Phillips and his team are continuing to study ultra-cold trapped atoms with spin-off applications for improved accuracy in atomic clocks and in fabrication of nanostructures. For the latter, Phillips envisions using light to focus an atom laser to create what might be the basis of a next generation of ultra-small structures for electronic circuits.
Phillips was honored earlier this year when he was elected to the National Academy of Sciences on April 29. Election to the NAS is considered one of the highest possible honors for a U.S. scientist or engineer.
He has been married to Jane Phillips for 27 years and has two daughters, Caitlin and Christine.

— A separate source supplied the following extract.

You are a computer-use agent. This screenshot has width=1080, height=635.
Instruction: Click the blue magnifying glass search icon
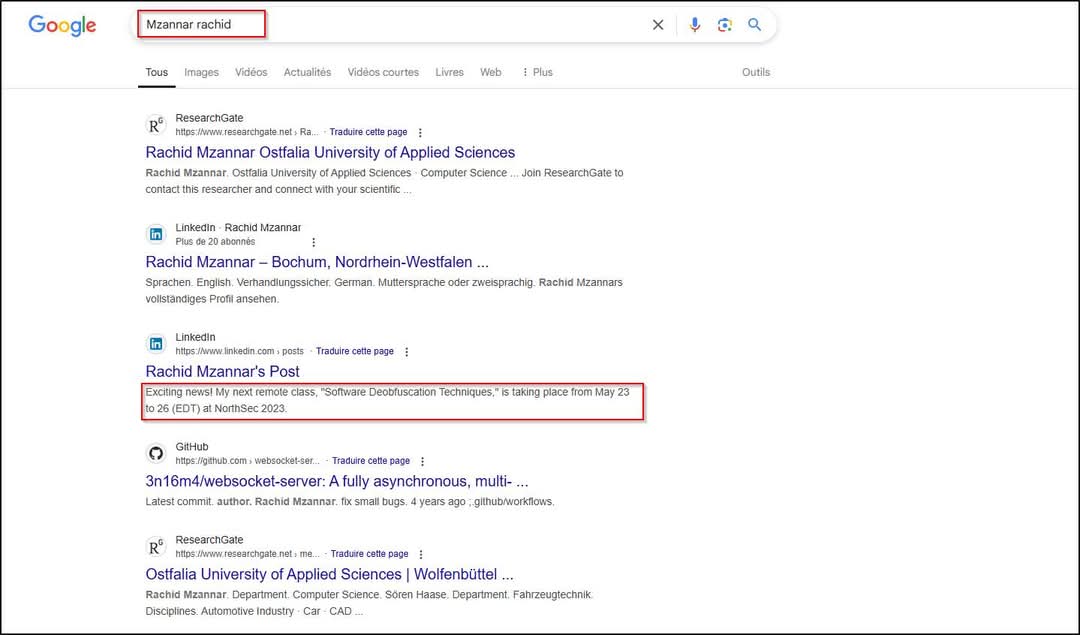pos(755,25)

As a non-regulatory agency of the Commerce Department's Technology Administration, NIST promotes U.S. economic growth by working with industry to develop and apply technology, measurements and standards.
William D. Phillips, NIST Fellow, NIST Atomic Physics Division:
"I am thrilled to share in this prize along with Steven Chu and Claude Cohen-Tannoudji. The joint award emphasizes that this work was not done in isolation. My colleagues in this field have influenced me profoundly and given me an enormous amount of help and stimulation. The research honored by this prize is the result of a huge effort by many other people. The vitality of the research environment at NIST and the scientific quality of my group have been essential to what we have accomplished."
Katharine Gebbie, director of the NIST Physics Laboratory:
"This is a wonderful honor for Bill Phillips, for his colleagues in the Physics Laboratory and for NIST. Bill is an extremely talented and special person. Those who have worked with him or heard him speak are keenly aware of his passion for physics. His pioneering work in laser cooling and trapping of atoms has formed the basis for many advances in measurement science and standards. Current applications of importance to science and technology include atomic clocks, atom lasers, atom optics and atomic lithography. We are delighted that Bill has shared this prize with Steven Chu and Claude Cohen-Tannoudji, and we wish them all the very best in their future endeavors."
Robert Hebner, acting director of NIST:
"We're tremendously excited by this news and proud as can be to have Bill Phillips on the NIST staff. Achievements in science and technology that are so important to this nation and to our economy are limited by what we can achieve in measurement science. The elegant work that Bill and his colleagues have done at the frontiers of atomic measurement opens up new possibilities both in science and measurement technology."
Secretary of Commerce William M. Daley:
"Dr. Phillips' exceptional work highlights a key role of the Commerce Department in pushing the limits of measurement science and laying the foundations for the basic measurement technology support required by the U.S. science and industry. His research may lead to dramatically improved measurements of time and length likely to be needed by U.S. industry in the development of economically beneficial advanced technologies in the next century. I'm extremely proud that he is a long-time employee of the Commerce Department and that his extraordinary vision, talent and expertise are being recognized today throughout the world. In sharing this year's Nobel Prize in Physics, Dr. Phillips adds yet another laurel to the outstanding research record of the Department's National Institute of Standards and Technology."